Google Workspace makes it possible to have just one file throughout the life of the project, thanks to its built-in version tracking. Accessible through “See version history” in the menu, this feature allows you to see all edits made to a document through a handy timeline. It also includes the name of the person who made each change. Every alteration is saved and you can “rewind” to any previous point in the file’s life, back to when it was first created. Not only that, but for any individual cell, you can select “Show edit history” and click back through each edit to see who changed it, when, and to which value.

This feature is available to every Google Workspace user. Microsoft users will need either SharePoint or OneDrive to access version history for Excel.

Working at Scale
One of the misconceptions my colleagues and I had when we adopted Sheets was that it would be fine for small calculations—more or less like an advanced calculator—but not useful for larger models or data sets. But as it turns out, Google Sheets is just as powerful as a desktop application. As I demonstrate below, Google Sheets can capably handle large financial models, and it can connect to Google BigQuery to analyze huge data sets.

For example, when you’re working on an M&A project, one of the many documents you’re likely to need is a financial model to collect all the relevant historical financial data and various forward-looking scenarios based on drivers. If you often work on M&A, then you most likely tend to start from a template that contains everything you need, such as standardized financial statements, valuation calculations, etc. The current document then grows over the course of the project to incorporate financial and tax due diligence adjustments into the historical financials, using commercial/market due diligence to support the various scenarios for financial projections.

Over the course of several months, the file can grow to dozens of tabs with a complex web of links between them. Sheets not only handles the large amount of interconnected data well but, thanks to its version history feature, you’ll never again yell “Who changed the discount rate?!” when your valuation model output is unexpectedly off.

Analyzing Very Large Data Sets
As I mentioned, Google Sheets connects to Google BigQuery, Google Cloud’s data warehouse and analytics engine, which allows you to analyze huge data sets directly in Sheets. BigQuery can house all of your organization’s data and make it available for analytics use, whether for analysis by domain experts such as finance professionals or for advanced machine learning use cases led by a data science team.

To demonstrate the power of this process, I once used the following example in a Sheets training session at work:

From within Sheets, I connected to one of the public data sets in BigQuery: Chicago taxi trips.
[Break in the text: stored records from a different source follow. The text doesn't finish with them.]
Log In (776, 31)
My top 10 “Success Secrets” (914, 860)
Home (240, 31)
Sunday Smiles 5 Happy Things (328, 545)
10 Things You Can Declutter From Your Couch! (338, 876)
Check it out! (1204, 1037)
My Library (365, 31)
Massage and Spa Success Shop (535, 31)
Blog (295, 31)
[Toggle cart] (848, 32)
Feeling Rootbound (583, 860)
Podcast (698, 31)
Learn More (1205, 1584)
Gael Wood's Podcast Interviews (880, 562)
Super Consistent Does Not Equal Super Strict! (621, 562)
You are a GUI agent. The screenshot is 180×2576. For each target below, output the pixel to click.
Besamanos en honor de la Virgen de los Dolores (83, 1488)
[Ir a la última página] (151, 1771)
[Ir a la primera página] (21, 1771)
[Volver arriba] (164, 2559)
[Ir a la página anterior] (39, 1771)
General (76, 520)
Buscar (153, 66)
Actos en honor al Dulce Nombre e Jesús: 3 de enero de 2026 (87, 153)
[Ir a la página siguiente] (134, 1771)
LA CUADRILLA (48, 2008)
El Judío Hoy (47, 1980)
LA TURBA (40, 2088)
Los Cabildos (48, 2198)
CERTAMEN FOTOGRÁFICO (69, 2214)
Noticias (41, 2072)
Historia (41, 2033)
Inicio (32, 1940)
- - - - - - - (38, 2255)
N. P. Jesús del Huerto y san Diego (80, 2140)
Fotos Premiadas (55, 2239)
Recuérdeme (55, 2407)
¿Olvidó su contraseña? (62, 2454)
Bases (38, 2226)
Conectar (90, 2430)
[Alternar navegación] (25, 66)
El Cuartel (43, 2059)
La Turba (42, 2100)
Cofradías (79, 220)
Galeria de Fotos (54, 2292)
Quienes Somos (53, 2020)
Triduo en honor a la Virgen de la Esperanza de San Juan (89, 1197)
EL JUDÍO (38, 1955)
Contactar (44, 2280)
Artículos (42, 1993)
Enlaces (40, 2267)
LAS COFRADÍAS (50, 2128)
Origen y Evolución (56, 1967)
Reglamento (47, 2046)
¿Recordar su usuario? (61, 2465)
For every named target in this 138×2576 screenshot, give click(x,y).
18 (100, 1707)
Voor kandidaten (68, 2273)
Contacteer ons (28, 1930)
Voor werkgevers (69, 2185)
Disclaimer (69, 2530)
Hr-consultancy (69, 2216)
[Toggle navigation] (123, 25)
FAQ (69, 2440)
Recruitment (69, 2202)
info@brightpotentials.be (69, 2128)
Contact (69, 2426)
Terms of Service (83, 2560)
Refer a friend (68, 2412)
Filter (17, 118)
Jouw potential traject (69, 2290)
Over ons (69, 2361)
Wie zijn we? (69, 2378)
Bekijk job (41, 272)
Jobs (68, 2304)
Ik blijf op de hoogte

At the time, this contained 195 million rows of data.
Then I created a pivot table from the full data, with the time of day and day of week on the two axes, and the number of trips as values.
Finally, I applied conditional formatting, such as using red to represent peak hours, to make the patterns stand out more clearly.
Unless you’re in the taxi business, this particular data analysis is perhaps not very useful, but it shows how quickly you can analyze large data sets using the combination of BigQuery and Sheets to effectively gain and communicate insights.

To offer another example of Sheets pivot table usage, a finance professional might need to pull data from different systems into one analysis—perhaps one consolidation system holds higher-level data that needs to be reconciled against several detailed data sources. If your company makes the data available through BigQuery, you can, with just a few clicks, link each data source into one spreadsheet and put the relevant views next to each other. You can then quickly perform typical spreadsheet calculations right next to—and using data from—your BigQuery-powered pivot tables or extracts.

You can also create charts and formulas using data from BigQuery data sets. If you have all of your financial data in BigQuery, you can develop analyses and reports very quickly.